Of course the teams would meet in the 2000 World Series and Clemens did the unthinkable-he threw a sawed off bat towards Piazza and was not thrown out of the game. In fact, Joe Torre in the post-game presser kept asking us all “Why would he do it?” Until many of us shouted at Torre–that is what we are trying to figure out Joe-why did he do it?
Years later the Yankees finally pitched Clemens in a game at Shea Stadium forcing him to bat and the Mets botched the chance to throw at him. But Piazza homered off Clemens ONCE AGAIN that day running around the bases like it was a normal home run.

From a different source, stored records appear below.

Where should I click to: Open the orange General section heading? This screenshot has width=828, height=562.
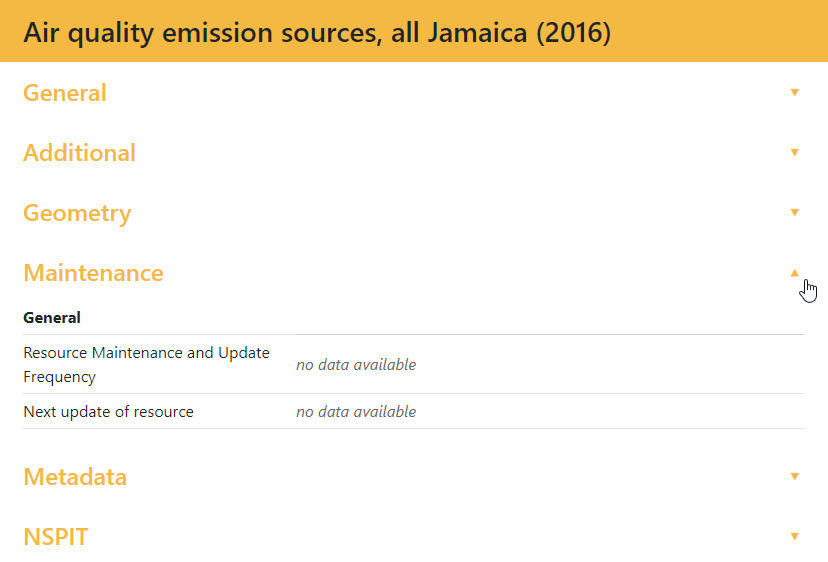65,93
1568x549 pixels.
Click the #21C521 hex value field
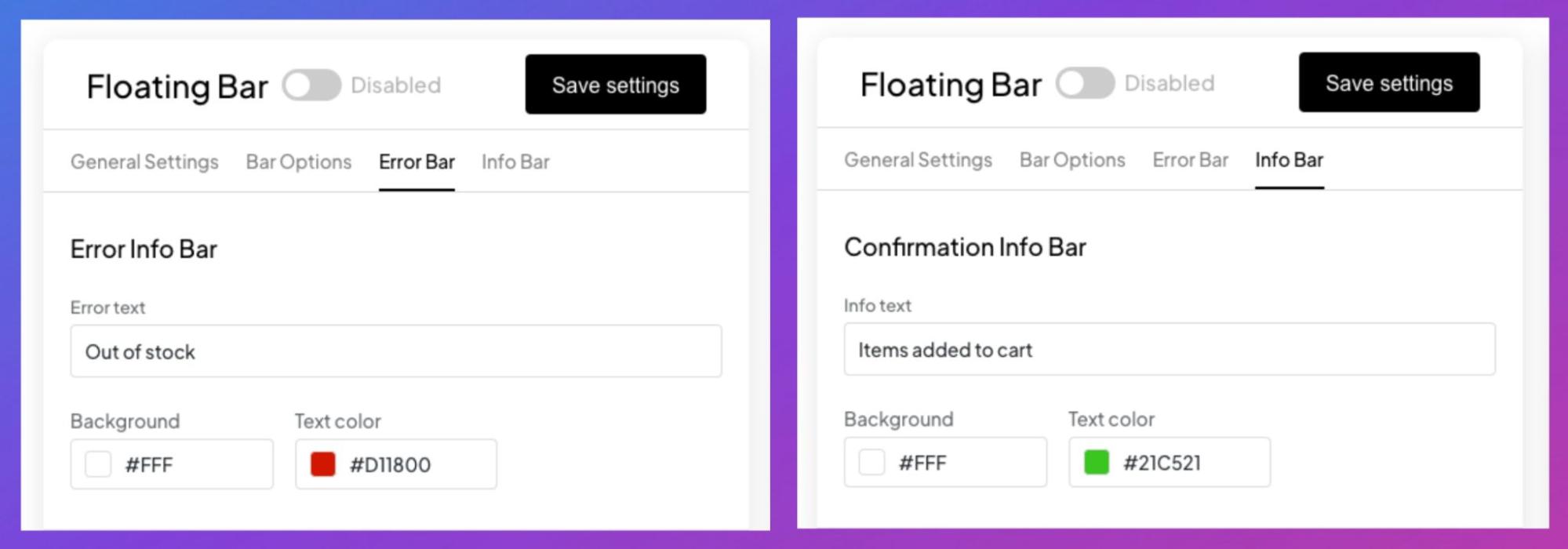1162,463
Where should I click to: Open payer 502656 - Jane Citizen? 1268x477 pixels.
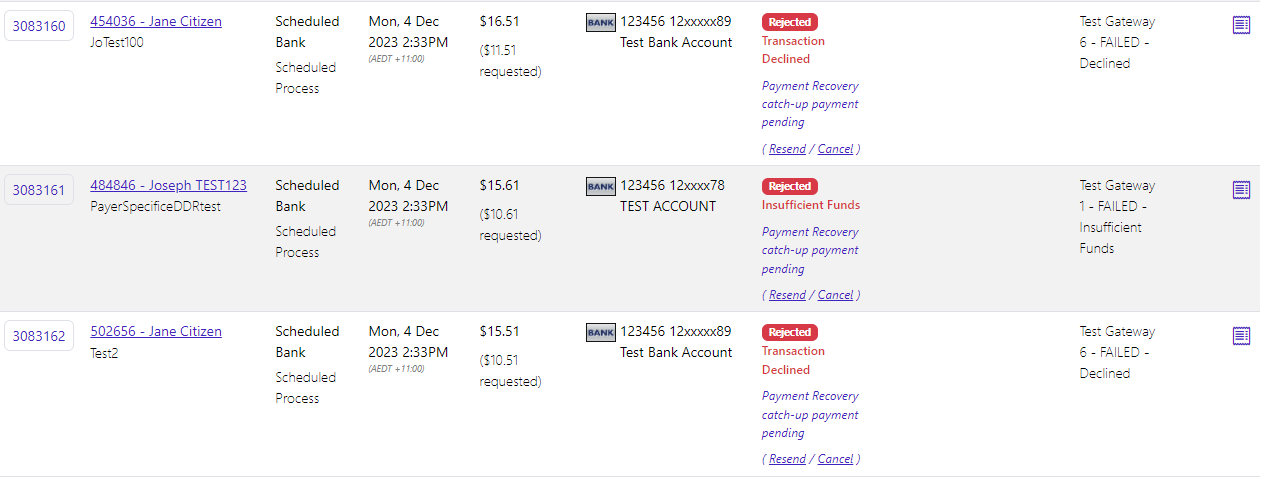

I covered Mike Piazza from his first day as a Met until his final day as a Met and likely have seen more of his games than any current Met beat reporter. And he was class all the way. I think a big reason for that was he had to fight to get to the big leagues and knew the journey could only be achieved with the help of others.
Roger Clemens gave the word I a new definition–it was always all about him from the 86 Series when he begged out of Game 6 to his appearance in court where he had no problem lying through his teeth even if it meant he threw his own wife under the bus or called his teammate Andy Pettitte a liar.
How much humility does Mike Piazza have? I gave him a copy of my book and he asked me to sign it for him. I told him that it felt strange signing a book for a Hall of Famer. He responded by saying to me he was sure the people close to me consider me a Hall of Famer. That’s Mike Piazza in a nutshell–class all the way.